### Text provided:
June 1, 2009

 

USDA targets stoppage of imports of unapproved meat products

 
 

Stopping imported food products that contain only a small percentage of unapproved meat ingredients has traditionally been a minor concern for US food-safety officials, but new human health concerns over intentional food tampering has heightened the threat, according to the US Department of Agriculture's Food Safety and Inspection Service, or FSIS.

 

Imported food containing unapproved meat products has been entering the US, landing in grocery stores across the country.

 

The FSIS, in new guidelines it published in April for importers, said the agency recently discovered that "products containing small amounts of cooked meat or poultry ingredients have entered the [US] without an assurance that the products are from an approved source."

 

Until now, the USDA's animal-disease agency - the Animal and Plant Health Inspection Service, or Aphis - has taken the primary role when it comes to such food. If Aphis deemed there to be no threat of animal-disease contamination, a USDA spokesman said, it often permitted the import and informed USDA's food-safety agency afterwards.

 

The USDA's FSIS "has always played a secondary role" to Aphis as well as the US Department of Homeland Security's Customs and Border Protection, the FSIS said in the new guidelines. However, it added: "Recent developments have pointed to a problem with this approach."

 

Those recent developments include "the intentional contamination of powdered milk with melamine distributed worldwide," according to the FSIS guidelines.

 

USDA spokesman Brian Mabry said new policy will require that both Aphis and FSIS sign off on an import permit for food that contains small amounts or meat products in the ingredients.

 

"Beginning on June 22, 2009, importers of food products that contain small amounts of meat or poultry will not be granted an import permit by [Aphis] unless a determination is first made by FSIS that the meat, poultry or egg product ingredient was prepared under specific conditions that will insure these ingredients are not adulterated," FSIS said in the guidelines.

 

The new policy won't be in place until June 22, but the FSIS has already stepped up its efforts over the past couple of months to get the unapproved food imports off US supermarket shelves.

 

In March and April, the USDA announced recalls to try to get back more than 100,000 pounds of products containing beef or chicken ingredients that had been imported from "unapproved" sources and sold in US retail stores.

 

On April 29, the USDA announced a recall to try to get back 16,213 pounds of Chinese seasoning sold in the US that contained beef fat. The 14-ounce packages of "Lion Pavillion Hot Pot Seasoning Containing Bovine Cattle Fat" had been sold nationwide, the USDA said.

 

USDA's Mabry said the new policy is designed to prevent the need for such recalls of unapproved products and "make sure that we catch them before they actually enter [the US]."

### Data listing:
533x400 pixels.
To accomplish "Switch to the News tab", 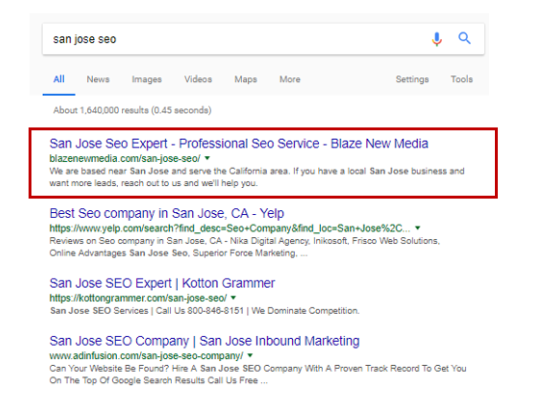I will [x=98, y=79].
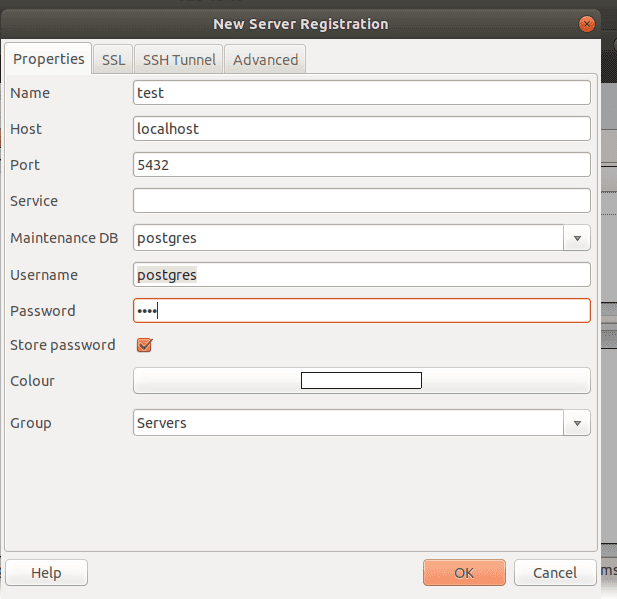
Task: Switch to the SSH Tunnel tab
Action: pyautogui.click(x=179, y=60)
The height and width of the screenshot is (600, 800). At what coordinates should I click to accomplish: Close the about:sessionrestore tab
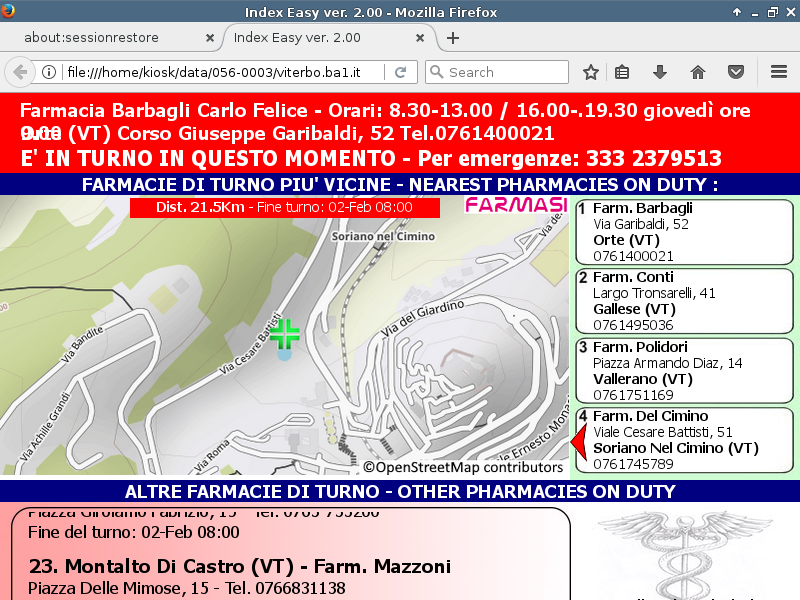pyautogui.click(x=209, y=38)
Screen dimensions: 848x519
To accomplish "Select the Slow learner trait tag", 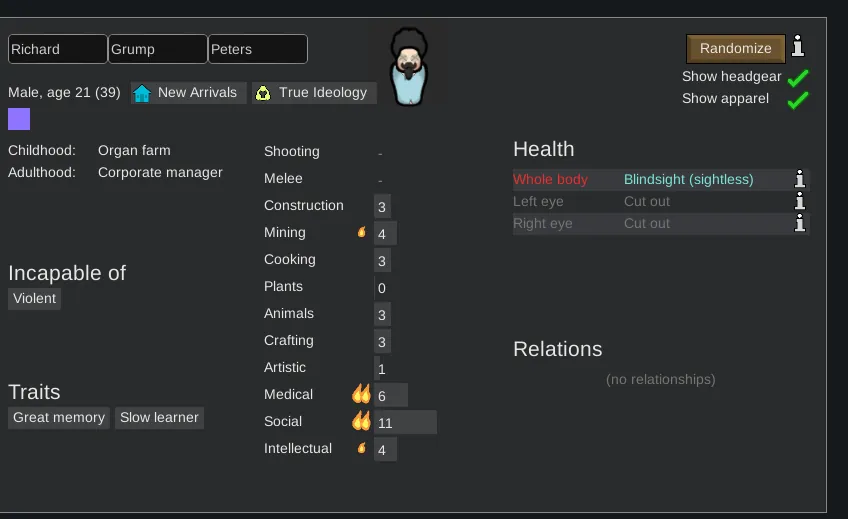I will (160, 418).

* * *

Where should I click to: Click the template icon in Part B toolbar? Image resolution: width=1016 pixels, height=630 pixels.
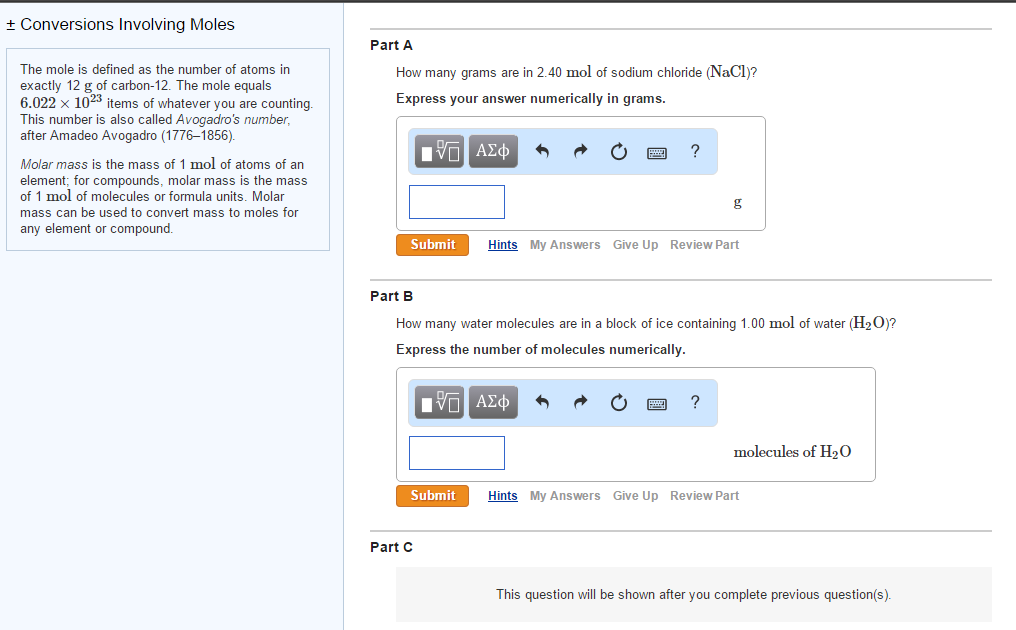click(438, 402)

---

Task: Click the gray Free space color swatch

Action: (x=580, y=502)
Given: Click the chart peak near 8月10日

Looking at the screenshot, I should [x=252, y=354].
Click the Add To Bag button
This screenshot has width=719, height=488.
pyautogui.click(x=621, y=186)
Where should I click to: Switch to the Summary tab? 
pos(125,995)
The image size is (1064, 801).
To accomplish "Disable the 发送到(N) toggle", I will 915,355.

### Task goal:
According to the article on unapproved meat imports, how many pounds of Chinese seasoning did the USDA's April 29 recall seek to get back? The entries come from a separate source and are unrelated to the article.

### Problem solution:
16,213 pounds